Exosomes—a potential indicator and mediator of cleft lip and palate: a narrative review

OBJECTIVE: This article summarizes the recent literature on noncoding ribonucleic acids (ncRNAs) in relation to cleft lip with or without palate and exosomes and their usage in craniofacial diseases. BACKGROUND: Cleft lip with or without cleft palate (CL/P) is a common congenital malformation with genetic and environmental risk factors that affects numerous children and families. Surgical procedures can correct deformations; however, residual sequelae remain after surgery. Studies exploring the pathogenesis of CL/P are crucial for its early diagnosis and treatment and can inform treatment strategy decisions, etiology searches, and treatment during pregnancy. Recently, research has shown that most disease-related genes are ncRNAs, which are important transcripts in the human transcriptome. ncRNAs include microRNAs, long noncoding RNAs, and circular RNAs. These ncRNAs play essential roles in various pathophysiological processes, including cell proliferation, migration, apoptosis, and epithelial-mesenchymal transition. Previous studies on protein-coding genes have identified a number of genes related to CL/P; however, the pathogenesis of CL/P has not yet been thoroughly explained.
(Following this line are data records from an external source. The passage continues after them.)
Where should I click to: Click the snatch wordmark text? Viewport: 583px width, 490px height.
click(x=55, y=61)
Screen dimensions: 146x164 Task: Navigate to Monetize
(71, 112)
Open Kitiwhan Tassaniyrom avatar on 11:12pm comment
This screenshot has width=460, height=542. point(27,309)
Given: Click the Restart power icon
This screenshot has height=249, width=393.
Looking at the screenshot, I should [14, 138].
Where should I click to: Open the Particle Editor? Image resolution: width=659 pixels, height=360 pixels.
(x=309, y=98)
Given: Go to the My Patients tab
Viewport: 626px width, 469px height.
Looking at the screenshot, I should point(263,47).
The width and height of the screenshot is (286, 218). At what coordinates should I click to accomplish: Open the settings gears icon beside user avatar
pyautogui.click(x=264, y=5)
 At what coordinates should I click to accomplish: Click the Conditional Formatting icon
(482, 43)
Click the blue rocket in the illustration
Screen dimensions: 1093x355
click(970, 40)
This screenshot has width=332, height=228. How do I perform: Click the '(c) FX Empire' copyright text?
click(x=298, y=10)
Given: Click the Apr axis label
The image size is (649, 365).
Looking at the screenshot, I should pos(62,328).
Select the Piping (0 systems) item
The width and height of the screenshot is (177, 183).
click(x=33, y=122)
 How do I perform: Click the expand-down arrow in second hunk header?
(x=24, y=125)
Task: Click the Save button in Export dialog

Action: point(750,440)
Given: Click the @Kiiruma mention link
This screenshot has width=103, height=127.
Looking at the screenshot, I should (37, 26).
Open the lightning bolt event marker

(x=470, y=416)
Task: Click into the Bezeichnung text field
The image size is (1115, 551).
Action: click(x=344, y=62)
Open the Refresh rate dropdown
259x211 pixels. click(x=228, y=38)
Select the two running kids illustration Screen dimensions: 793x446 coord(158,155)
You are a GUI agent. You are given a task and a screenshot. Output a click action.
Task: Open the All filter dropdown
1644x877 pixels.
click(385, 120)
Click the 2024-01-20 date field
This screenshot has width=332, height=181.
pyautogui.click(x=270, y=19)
Exosomes are vehicles that transfer various bioactive molecules between cells and represent a new method of intercellular communication. Research has shown that exosomes are related to some craniofacial diseases. METHODS: We searched the PubMed database for recently published English-language articles using the following keywords: “cleft lip with or without palate,” “noncoding RNA,” “exosomes,” and “craniofacial diseases”. We then reviewed the retrieved articles. CONCLUSIONS: As exosomes serve as cellular communicators and the palate consists of epithelial and mesenchymal cells, communication between the two cell types may affect its formation. Thus, exosomes could represent a new indicator and mediator of CL/P.